# Task statement:
Copy each entry exactly, leaving nothing out.

Source material Block Start

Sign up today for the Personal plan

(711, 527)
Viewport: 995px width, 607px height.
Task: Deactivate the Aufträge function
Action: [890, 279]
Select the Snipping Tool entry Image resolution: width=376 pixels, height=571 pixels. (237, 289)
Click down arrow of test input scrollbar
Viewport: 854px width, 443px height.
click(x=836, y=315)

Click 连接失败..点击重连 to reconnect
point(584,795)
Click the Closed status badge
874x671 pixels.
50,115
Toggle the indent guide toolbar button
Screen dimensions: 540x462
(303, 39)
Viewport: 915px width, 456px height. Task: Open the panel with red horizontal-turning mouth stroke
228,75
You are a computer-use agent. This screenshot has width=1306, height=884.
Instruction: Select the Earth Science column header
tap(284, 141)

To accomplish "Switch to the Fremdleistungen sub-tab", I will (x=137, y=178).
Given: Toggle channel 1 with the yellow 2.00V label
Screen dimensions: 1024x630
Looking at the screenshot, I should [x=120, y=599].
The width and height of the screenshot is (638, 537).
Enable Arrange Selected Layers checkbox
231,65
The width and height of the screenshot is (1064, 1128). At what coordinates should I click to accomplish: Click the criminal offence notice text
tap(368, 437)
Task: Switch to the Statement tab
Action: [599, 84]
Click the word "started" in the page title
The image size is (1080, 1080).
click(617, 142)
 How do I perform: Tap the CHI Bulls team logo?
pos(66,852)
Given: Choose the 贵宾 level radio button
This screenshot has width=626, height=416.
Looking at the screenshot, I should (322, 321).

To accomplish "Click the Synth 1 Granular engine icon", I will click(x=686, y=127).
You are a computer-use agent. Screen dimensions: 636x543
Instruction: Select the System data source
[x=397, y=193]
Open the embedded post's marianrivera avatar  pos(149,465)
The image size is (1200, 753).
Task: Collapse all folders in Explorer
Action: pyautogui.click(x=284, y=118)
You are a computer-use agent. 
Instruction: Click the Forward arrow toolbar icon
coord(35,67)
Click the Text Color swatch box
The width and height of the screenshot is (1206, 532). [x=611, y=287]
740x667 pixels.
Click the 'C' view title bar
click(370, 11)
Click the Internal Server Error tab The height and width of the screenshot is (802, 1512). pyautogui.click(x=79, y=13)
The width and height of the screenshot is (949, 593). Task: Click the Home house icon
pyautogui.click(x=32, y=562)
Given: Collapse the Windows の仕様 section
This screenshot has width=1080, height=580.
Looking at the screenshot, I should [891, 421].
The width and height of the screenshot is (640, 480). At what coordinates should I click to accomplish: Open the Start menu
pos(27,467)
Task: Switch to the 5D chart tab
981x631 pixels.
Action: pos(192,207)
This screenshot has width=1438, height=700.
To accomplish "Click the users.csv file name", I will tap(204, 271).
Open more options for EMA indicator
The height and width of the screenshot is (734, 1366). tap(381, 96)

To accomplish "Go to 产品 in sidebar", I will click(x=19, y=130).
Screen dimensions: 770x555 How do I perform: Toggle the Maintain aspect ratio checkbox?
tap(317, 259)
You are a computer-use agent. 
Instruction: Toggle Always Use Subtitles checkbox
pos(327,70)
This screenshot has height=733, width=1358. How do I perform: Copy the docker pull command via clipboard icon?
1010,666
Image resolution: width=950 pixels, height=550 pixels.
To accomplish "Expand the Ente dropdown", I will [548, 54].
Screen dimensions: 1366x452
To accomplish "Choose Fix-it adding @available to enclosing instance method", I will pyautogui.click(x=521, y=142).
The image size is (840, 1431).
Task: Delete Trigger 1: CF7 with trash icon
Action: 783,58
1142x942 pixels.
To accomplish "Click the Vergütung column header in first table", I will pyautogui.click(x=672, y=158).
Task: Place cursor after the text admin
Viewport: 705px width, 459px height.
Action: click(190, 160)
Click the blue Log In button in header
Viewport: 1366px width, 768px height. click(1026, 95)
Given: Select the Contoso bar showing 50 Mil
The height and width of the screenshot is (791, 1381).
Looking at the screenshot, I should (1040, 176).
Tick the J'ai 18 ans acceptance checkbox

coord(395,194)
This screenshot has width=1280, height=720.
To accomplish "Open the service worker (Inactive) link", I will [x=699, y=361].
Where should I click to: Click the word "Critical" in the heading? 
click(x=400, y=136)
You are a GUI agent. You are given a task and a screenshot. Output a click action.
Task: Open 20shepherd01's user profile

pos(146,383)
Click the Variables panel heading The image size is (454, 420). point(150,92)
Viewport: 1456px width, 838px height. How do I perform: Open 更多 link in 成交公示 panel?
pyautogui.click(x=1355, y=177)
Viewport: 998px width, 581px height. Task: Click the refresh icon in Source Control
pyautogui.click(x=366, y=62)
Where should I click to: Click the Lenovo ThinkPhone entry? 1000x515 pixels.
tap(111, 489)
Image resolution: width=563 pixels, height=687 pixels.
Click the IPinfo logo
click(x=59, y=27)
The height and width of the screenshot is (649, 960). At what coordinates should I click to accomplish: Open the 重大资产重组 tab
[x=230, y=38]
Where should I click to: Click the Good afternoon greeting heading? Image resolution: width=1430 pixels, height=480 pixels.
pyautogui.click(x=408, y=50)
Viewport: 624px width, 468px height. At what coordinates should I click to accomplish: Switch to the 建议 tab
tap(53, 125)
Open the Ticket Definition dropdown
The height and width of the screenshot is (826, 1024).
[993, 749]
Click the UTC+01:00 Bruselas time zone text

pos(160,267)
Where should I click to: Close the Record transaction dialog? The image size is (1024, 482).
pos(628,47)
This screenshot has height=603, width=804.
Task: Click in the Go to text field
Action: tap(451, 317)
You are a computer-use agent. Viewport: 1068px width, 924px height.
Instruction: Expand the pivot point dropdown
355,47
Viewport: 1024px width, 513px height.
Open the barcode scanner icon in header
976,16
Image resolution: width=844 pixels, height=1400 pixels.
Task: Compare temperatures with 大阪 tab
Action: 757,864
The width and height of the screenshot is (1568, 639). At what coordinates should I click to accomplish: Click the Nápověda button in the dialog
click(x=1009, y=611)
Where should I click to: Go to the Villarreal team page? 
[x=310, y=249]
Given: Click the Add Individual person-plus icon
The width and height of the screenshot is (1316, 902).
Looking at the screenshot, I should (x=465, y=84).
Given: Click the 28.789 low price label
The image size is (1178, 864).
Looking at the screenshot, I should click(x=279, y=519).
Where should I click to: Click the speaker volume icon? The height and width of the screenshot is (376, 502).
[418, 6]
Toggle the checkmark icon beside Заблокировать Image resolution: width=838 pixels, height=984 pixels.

Source material Block End

# Task result:
Sign up today for the Personal plan

(711, 527)
Viewport: 995px width, 607px height.
Task: Deactivate the Aufträge function
Action: [890, 279]
Select the Snipping Tool entry Image resolution: width=376 pixels, height=571 pixels. (237, 289)
Click down arrow of test input scrollbar
Viewport: 854px width, 443px height.
click(x=836, y=315)

Click 连接失败..点击重连 to reconnect
point(584,795)
Click the Closed status badge
874x671 pixels.
50,115
Toggle the indent guide toolbar button
Screen dimensions: 540x462
(303, 39)
Viewport: 915px width, 456px height. Task: Open the panel with red horizontal-turning mouth stroke
228,75
You are a computer-use agent. This screenshot has width=1306, height=884.
Instruction: Select the Earth Science column header
tap(284, 141)

To accomplish "Switch to the Fremdleistungen sub-tab", I will (x=137, y=178).
Given: Toggle channel 1 with the yellow 2.00V label
Screen dimensions: 1024x630
Looking at the screenshot, I should [x=120, y=599].
The width and height of the screenshot is (638, 537).
Enable Arrange Selected Layers checkbox
231,65
The width and height of the screenshot is (1064, 1128). At what coordinates should I click to accomplish: Click the criminal offence notice text
tap(368, 437)
Task: Switch to the Statement tab
Action: [599, 84]
Click the word "started" in the page title
The image size is (1080, 1080).
click(617, 142)
 How do I perform: Tap the CHI Bulls team logo?
pos(66,852)
Given: Choose the 贵宾 level radio button
This screenshot has width=626, height=416.
Looking at the screenshot, I should (322, 321).

To accomplish "Click the Synth 1 Granular engine icon", I will click(x=686, y=127).
You are a computer-use agent. Screen dimensions: 636x543
Instruction: Select the System data source
[x=397, y=193]
Open the embedded post's marianrivera avatar  pos(149,465)
The image size is (1200, 753).
Task: Collapse all folders in Explorer
Action: pyautogui.click(x=284, y=118)
You are a computer-use agent. 
Instruction: Click the Forward arrow toolbar icon
coord(35,67)
Click the Text Color swatch box
The width and height of the screenshot is (1206, 532). [x=611, y=287]
740x667 pixels.
Click the 'C' view title bar
click(370, 11)
Click the Internal Server Error tab The height and width of the screenshot is (802, 1512). pyautogui.click(x=79, y=13)
The width and height of the screenshot is (949, 593). Task: Click the Home house icon
pyautogui.click(x=32, y=562)
Given: Collapse the Windows の仕様 section
This screenshot has width=1080, height=580.
Looking at the screenshot, I should [891, 421].
The width and height of the screenshot is (640, 480). At what coordinates should I click to accomplish: Open the Start menu
pos(27,467)
Task: Switch to the 5D chart tab
981x631 pixels.
Action: pos(192,207)
This screenshot has width=1438, height=700.
To accomplish "Click the users.csv file name", I will tap(204, 271).
Open more options for EMA indicator
The height and width of the screenshot is (734, 1366). tap(381, 96)

To accomplish "Go to 产品 in sidebar", I will click(x=19, y=130).
Screen dimensions: 770x555 How do I perform: Toggle the Maintain aspect ratio checkbox?
tap(317, 259)
You are a computer-use agent. 
Instruction: Toggle Always Use Subtitles checkbox
pos(327,70)
This screenshot has height=733, width=1358. How do I perform: Copy the docker pull command via clipboard icon?
1010,666
Image resolution: width=950 pixels, height=550 pixels.
To accomplish "Expand the Ente dropdown", I will [548, 54].
Screen dimensions: 1366x452
To accomplish "Choose Fix-it adding @available to enclosing instance method", I will pyautogui.click(x=521, y=142).
The image size is (840, 1431).
Task: Delete Trigger 1: CF7 with trash icon
Action: 783,58
1142x942 pixels.
To accomplish "Click the Vergütung column header in first table", I will pyautogui.click(x=672, y=158).
Task: Place cursor after the text admin
Viewport: 705px width, 459px height.
Action: click(190, 160)
Click the blue Log In button in header
Viewport: 1366px width, 768px height. click(1026, 95)
Given: Select the Contoso bar showing 50 Mil
The height and width of the screenshot is (791, 1381).
Looking at the screenshot, I should (1040, 176).
Tick the J'ai 18 ans acceptance checkbox

coord(395,194)
This screenshot has width=1280, height=720.
To accomplish "Open the service worker (Inactive) link", I will [x=699, y=361].
Where should I click to: Click the word "Critical" in the heading? 
click(x=400, y=136)
You are a GUI agent. You are given a task and a screenshot. Output a click action.
Task: Open 20shepherd01's user profile

pos(146,383)
Click the Variables panel heading The image size is (454, 420). point(150,92)
Viewport: 1456px width, 838px height. How do I perform: Open 更多 link in 成交公示 panel?
pyautogui.click(x=1355, y=177)
Viewport: 998px width, 581px height. Task: Click the refresh icon in Source Control
pyautogui.click(x=366, y=62)
Where should I click to: Click the Lenovo ThinkPhone entry? 1000x515 pixels.
tap(111, 489)
Image resolution: width=563 pixels, height=687 pixels.
Click the IPinfo logo
click(x=59, y=27)
The height and width of the screenshot is (649, 960). At what coordinates should I click to accomplish: Open the 重大资产重组 tab
[x=230, y=38]
Where should I click to: Click the Good afternoon greeting heading? Image resolution: width=1430 pixels, height=480 pixels.
pyautogui.click(x=408, y=50)
Viewport: 624px width, 468px height. At what coordinates should I click to accomplish: Switch to the 建议 tab
tap(53, 125)
Open the Ticket Definition dropdown
The height and width of the screenshot is (826, 1024).
[993, 749]
Click the UTC+01:00 Bruselas time zone text

pos(160,267)
Where should I click to: Close the Record transaction dialog? The image size is (1024, 482).
pos(628,47)
This screenshot has height=603, width=804.
Task: Click in the Go to text field
Action: tap(451, 317)
You are a computer-use agent. Viewport: 1068px width, 924px height.
Instruction: Expand the pivot point dropdown
355,47
Viewport: 1024px width, 513px height.
Open the barcode scanner icon in header
976,16
Image resolution: width=844 pixels, height=1400 pixels.
Task: Compare temperatures with 大阪 tab
Action: 757,864
The width and height of the screenshot is (1568, 639). At what coordinates should I click to accomplish: Click the Nápověda button in the dialog
click(x=1009, y=611)
Where should I click to: Go to the Villarreal team page? 
[x=310, y=249]
Given: Click the Add Individual person-plus icon
The width and height of the screenshot is (1316, 902).
Looking at the screenshot, I should (x=465, y=84).
Given: Click the 28.789 low price label
The image size is (1178, 864).
Looking at the screenshot, I should click(x=279, y=519).
Where should I click to: Click the speaker volume icon? The height and width of the screenshot is (376, 502).
[418, 6]
Toggle the checkmark icon beside Заблокировать Image resolution: width=838 pixels, height=984 pixels.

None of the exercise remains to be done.